My anticipating his next question rather impressed him.

It’s noteworthy because he spends so much time confounding me with things like fairly abstruse questions about microbiology, the nature of black holes and the big bang (I send him in the direction of my elder brother, who has a PhD in high energy physics), and meteorology (he loves the Weather Channel).

We scored a UPS, a color laser printer (about $220 after discount, which will replace my wife’s ruinously expensive ink addiction), a DVD burner, and some blank DVDs.

Blue Bush Dogs: Not Moderate, Just Corrupt

Davit Sirota has a very good analysis of the despicable betrayal of the American people by the so called “moderate” Blue Bush Dog Democrats with regards to basic fairness and the economic stability of the United States.

The bill in question, HR 3609, is rather simple: It would allow a bankruptcy judge, “To ameliorate the terms of abusive “subprime” mortgages.” Under the current law, judges can already do this for investment properties, and for vacation homes, but for primary homes?

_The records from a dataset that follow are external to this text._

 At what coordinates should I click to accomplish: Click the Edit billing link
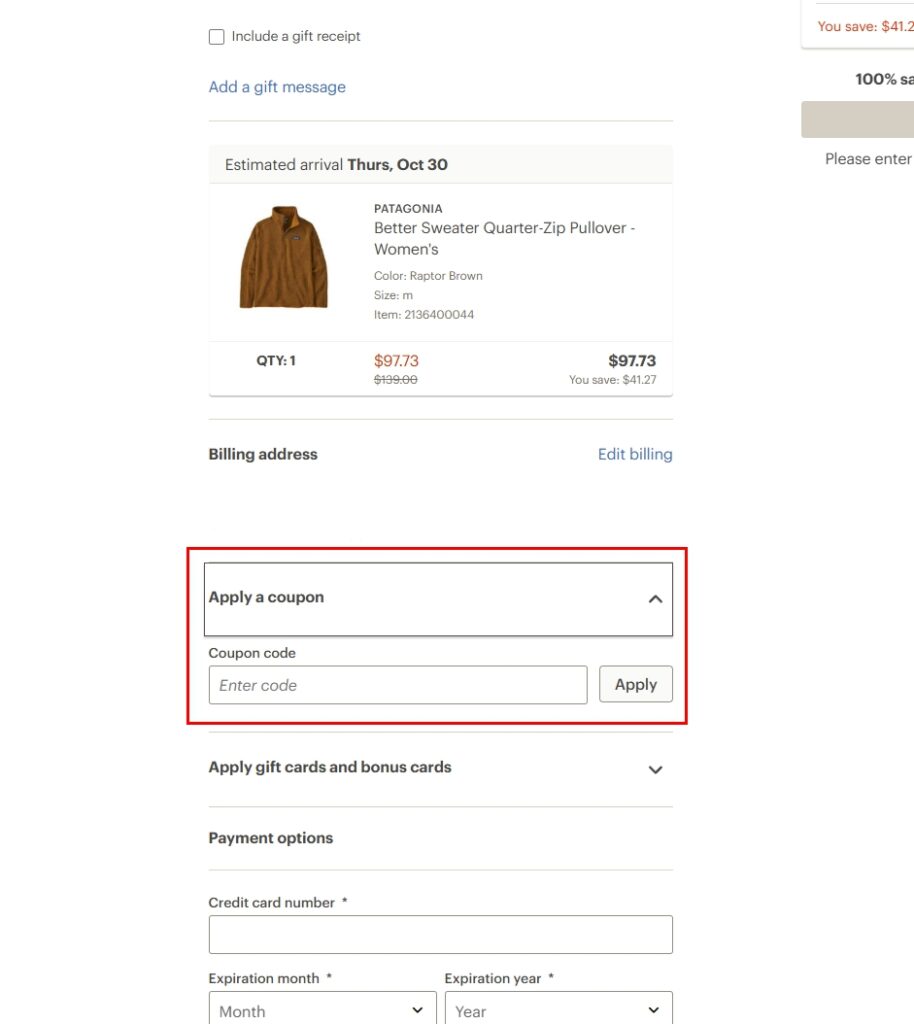point(635,454)
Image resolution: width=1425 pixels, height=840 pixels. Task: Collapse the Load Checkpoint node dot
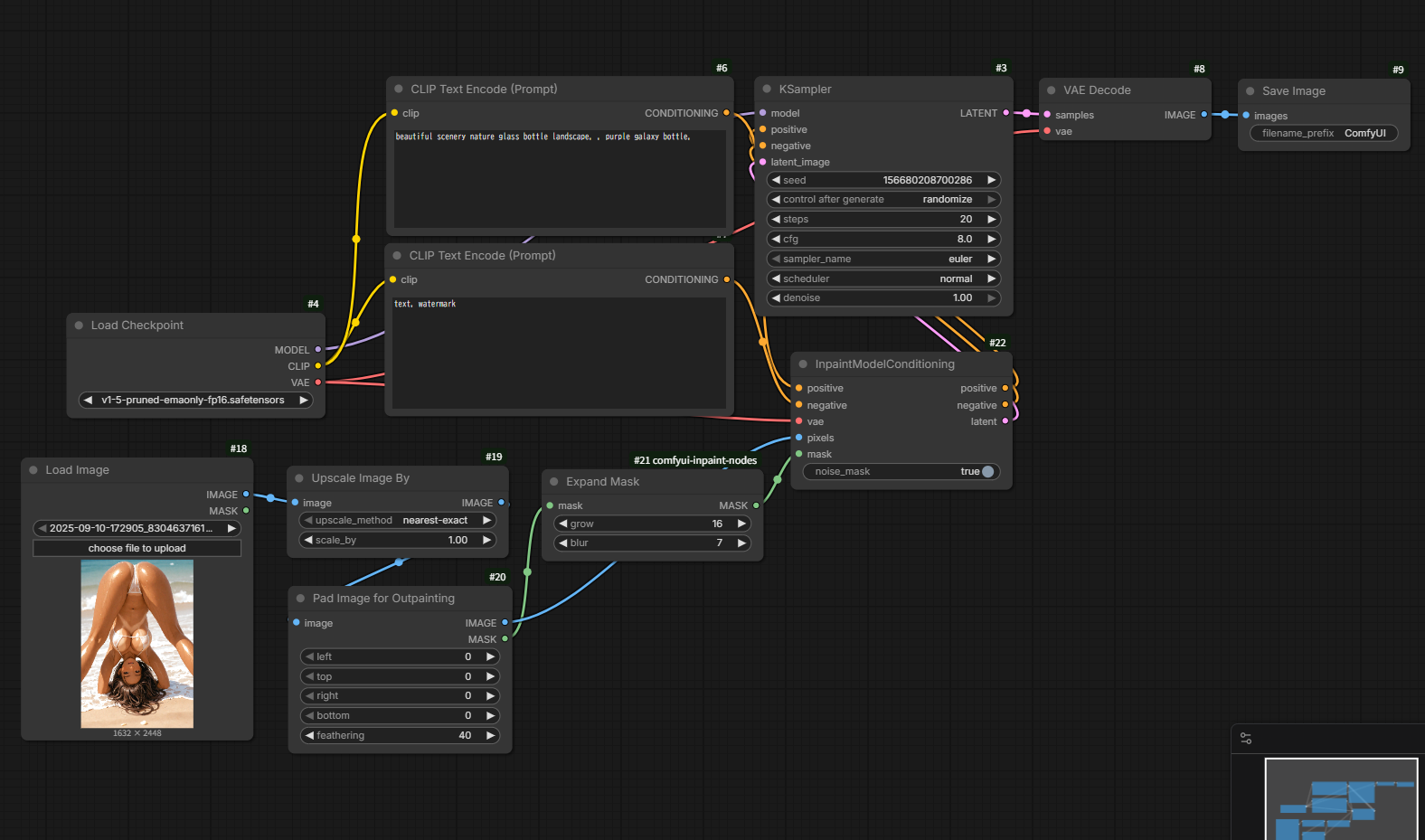click(x=79, y=326)
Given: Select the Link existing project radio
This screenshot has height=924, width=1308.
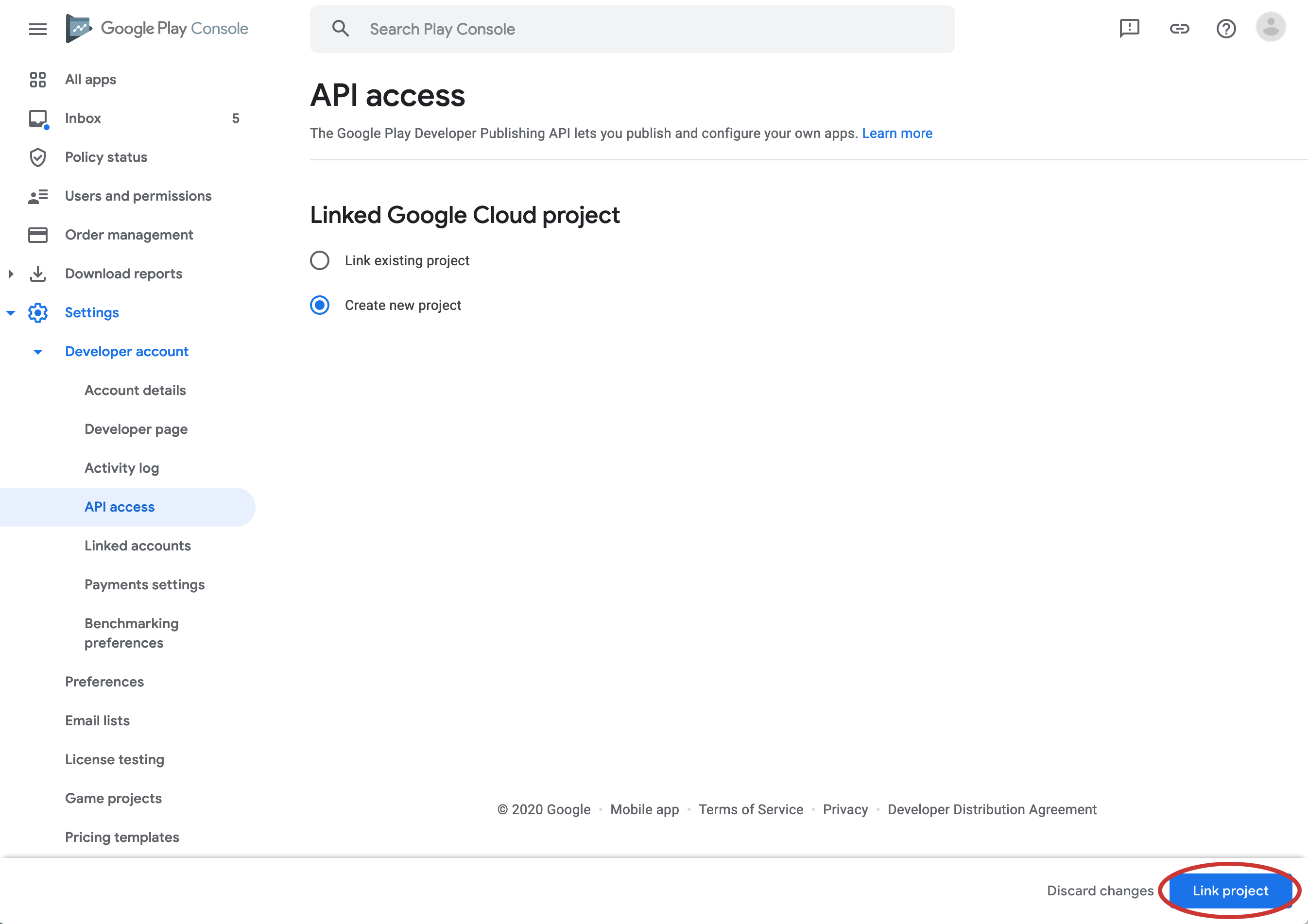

Das ist Verboten.

So the judge could vitiate prepayment penalties to allow for refinance, or change interest rates, or modify fees charged for things like taking a phone call from a customer, though it would not give the judge power to forgive principal, since a mortgage is, after all, a secured loan.

While I favor a more expansive bill, one that would cover all consumers, this could go a long way towards fixing the system. As it currently stands, many loan servicers are legally unable to modify the terms of a loan, because their contracts with the bond holders prohibit it.

Even when they can, there is little incentive for them to negotiate in good faith.

What this means, of course, is more Chapter 7 liquidations, as opposed to Chapter 11 reorgs, more foreclosures, more empty houses blighting more neighborhoods, and more turmoil on wall street. It is The Tragedy of the Commons writ with trillions of dollars to be eventually be baid for by all of us.

Bush Pocket Veto of Troops Pay Raise is Invalid

I understand that Bush is threatening a veto of the latest defense authorization bill.

It appears that inconveniencing banks means more to him than giving our troops the payraise they deserve.

That being, this rather insightful analysis is correct: If he wants to do this, then he has to put his name on the veto with those crayons sharpies that he is so fond of. He cannot use the pocket veto, because Congress is still technically in session.

The Senate has remained in session to prevent recess appointments, and as such his claim, “The adjournment of the Congress has prevented my return of H.R. 1585 within the meaning of Article I, section 7, clause 2 of the Constitution”, is completely without merit.

If you really find this provision so bad, stop behaving like what Ahnuld would call a “Girlie Man”, and put your name on a veto that cuts pay for the troops.

Don’t worry, it’s not like any or your kids will be affected.